- **TASK BRIEF**
Every line from the one with "This screenshot has height=600, width=678." through the end of the entries below should be written out exactly; the pictures should not.

◇ ◇ ◇ ◇ ◇

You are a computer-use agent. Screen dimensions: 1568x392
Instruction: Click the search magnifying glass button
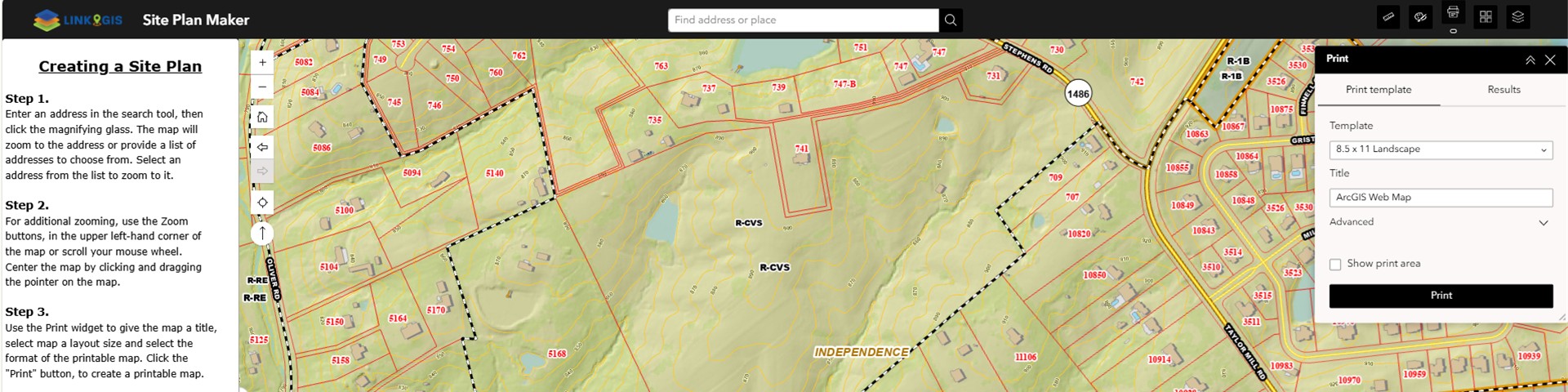coord(951,20)
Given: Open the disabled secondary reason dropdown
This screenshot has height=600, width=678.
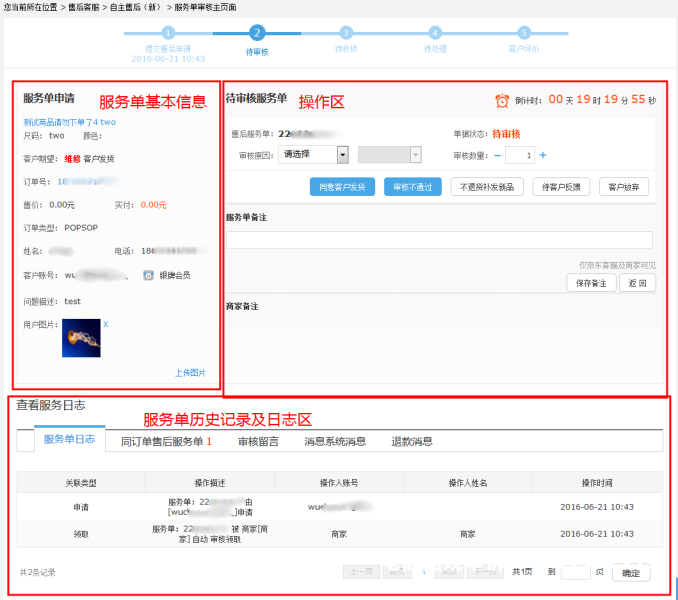Looking at the screenshot, I should [x=391, y=155].
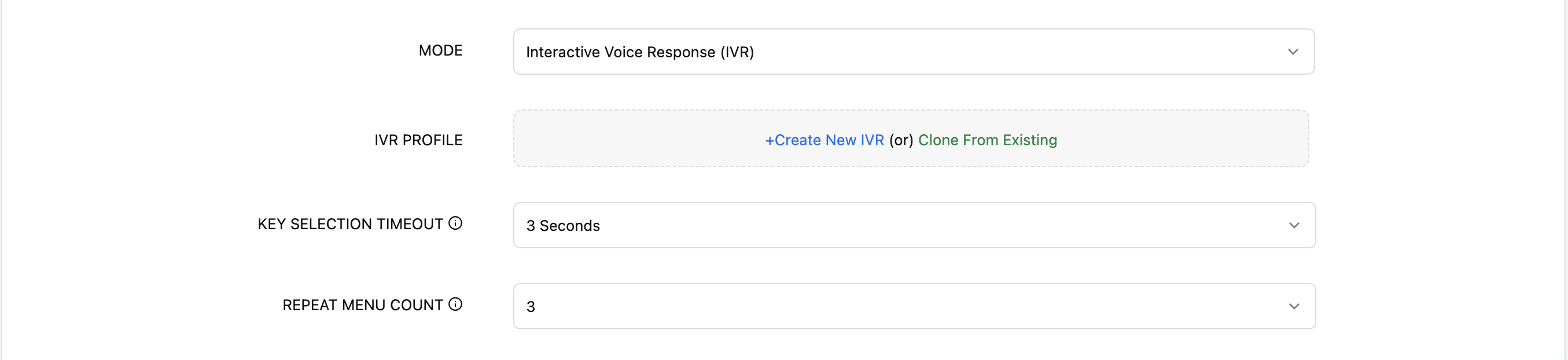Click the Repeat Menu Count info icon

[455, 304]
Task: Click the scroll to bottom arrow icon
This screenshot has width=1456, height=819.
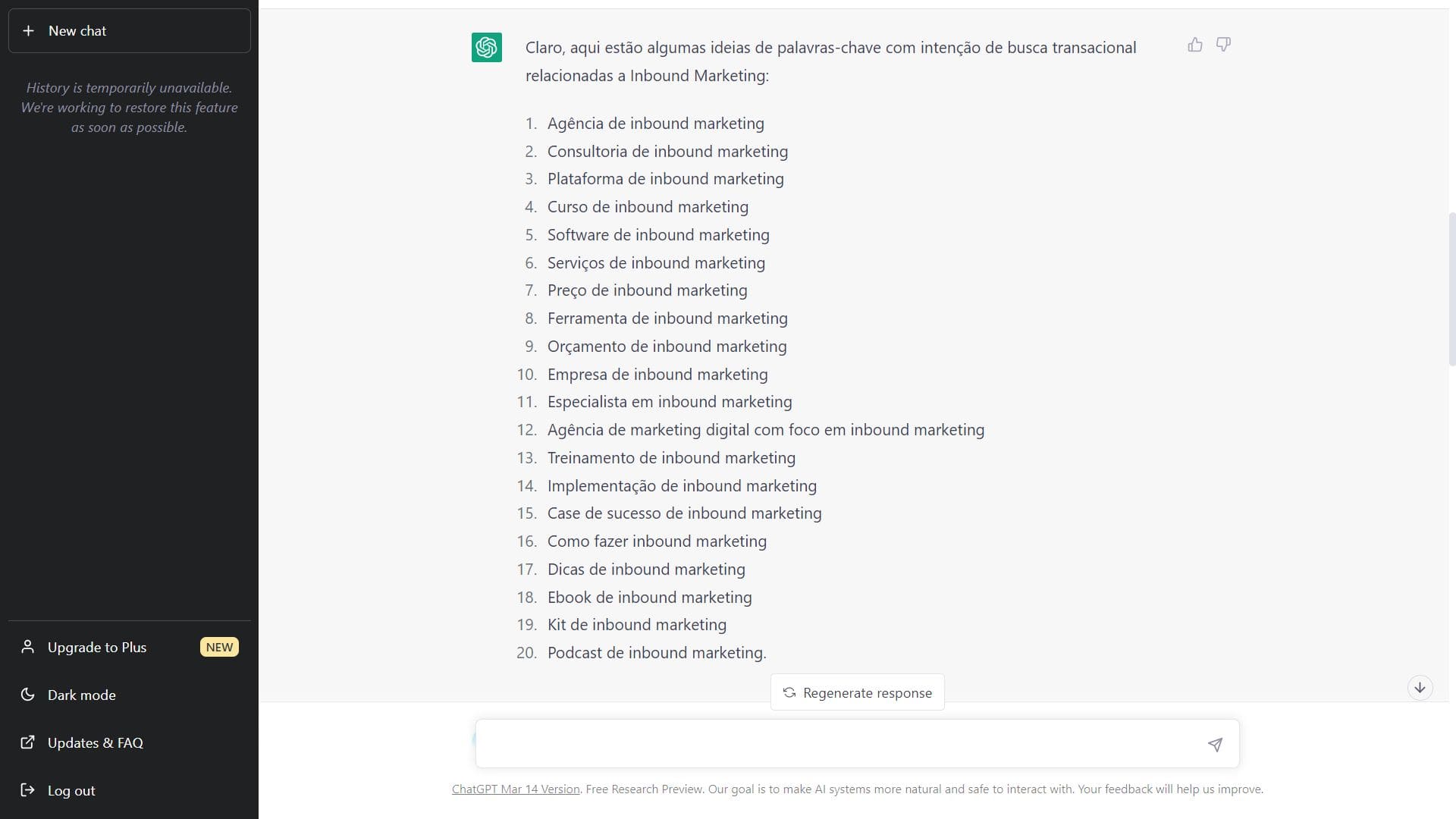Action: [x=1420, y=688]
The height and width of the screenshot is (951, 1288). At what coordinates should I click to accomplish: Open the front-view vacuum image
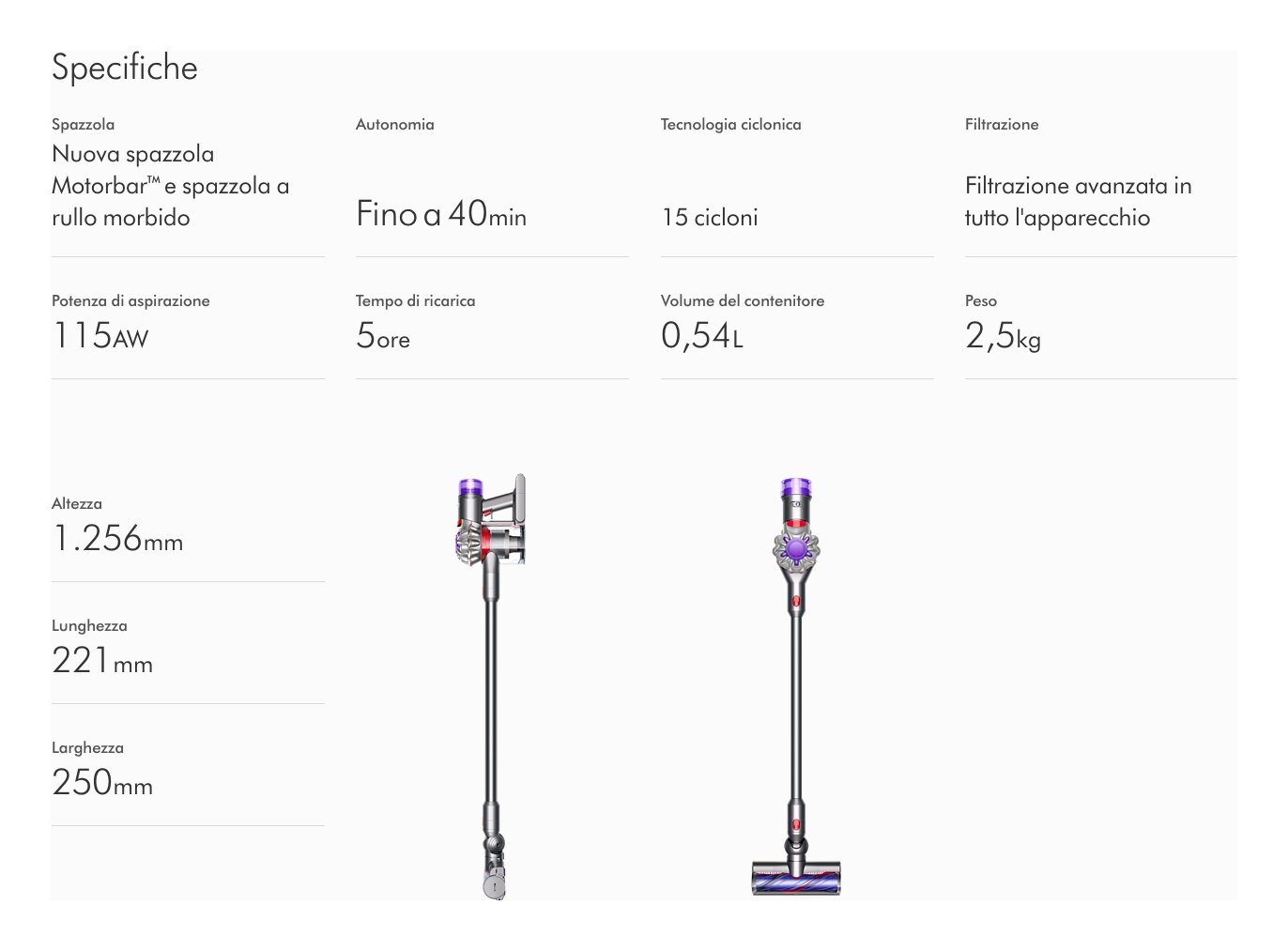(796, 685)
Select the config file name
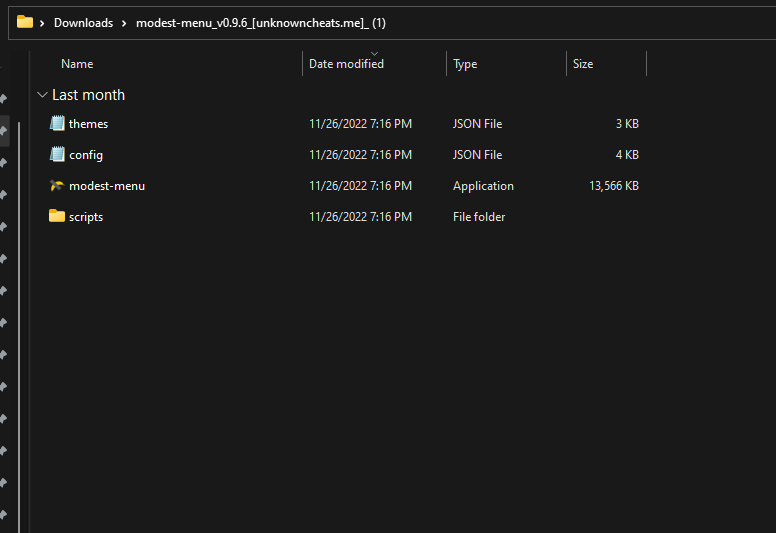This screenshot has width=776, height=533. (86, 155)
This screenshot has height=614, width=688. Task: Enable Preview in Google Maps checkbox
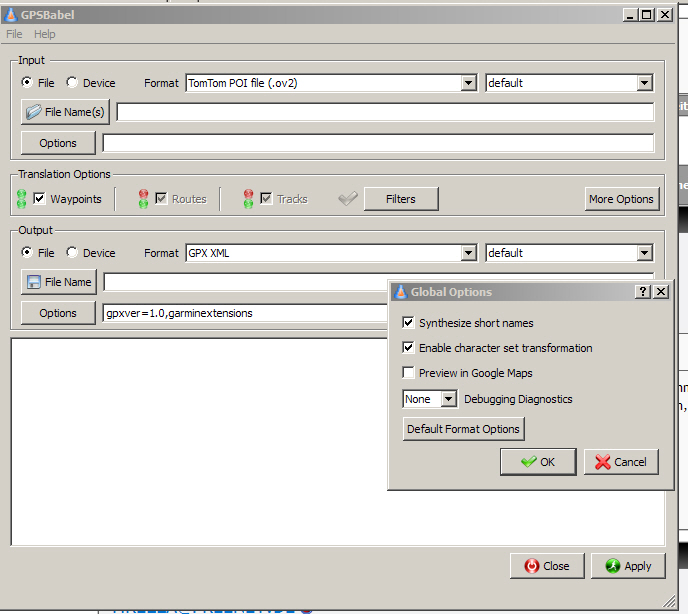click(x=408, y=373)
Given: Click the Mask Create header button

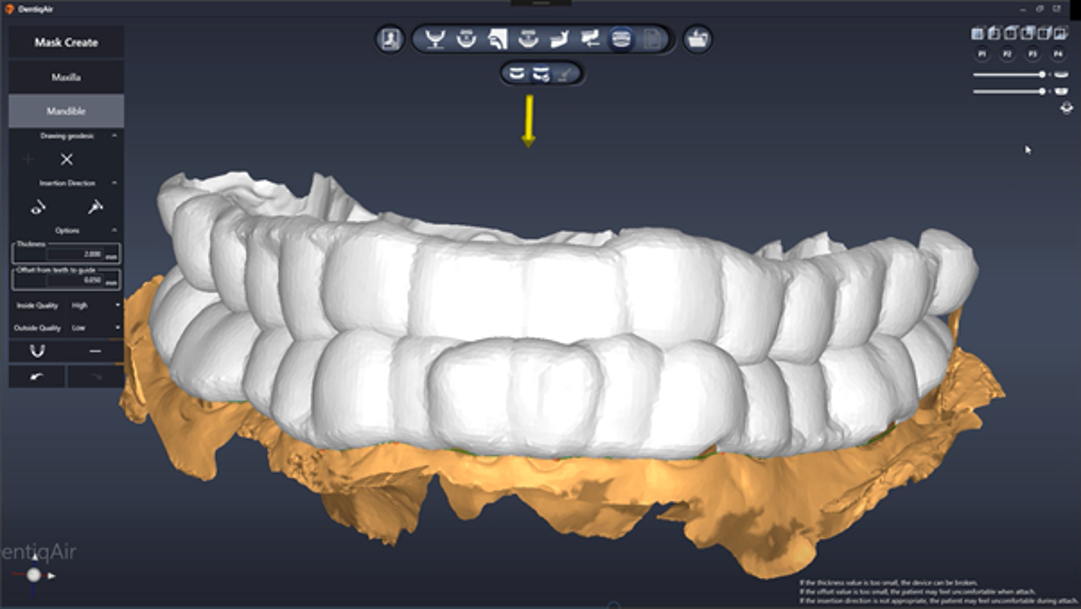Looking at the screenshot, I should pyautogui.click(x=66, y=42).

◇ ◇ ◇ ◇ ◇

- **TASK RESPONSE**
This screenshot has height=600, width=678.
Looking at the screenshot, I should [x=391, y=155].
Click the Repeat Menu Count info icon

[455, 304]
Task: Click the scroll to bottom arrow icon
This screenshot has width=1456, height=819.
Action: [x=1420, y=688]
The height and width of the screenshot is (951, 1288). At what coordinates should I click to accomplish: Open the front-view vacuum image
(796, 685)
Select the config file name
This screenshot has width=776, height=533. (86, 155)
This screenshot has height=614, width=688. Task: Enable Preview in Google Maps checkbox
click(x=408, y=373)
Given: Click the Mask Create header button

Looking at the screenshot, I should pyautogui.click(x=66, y=42).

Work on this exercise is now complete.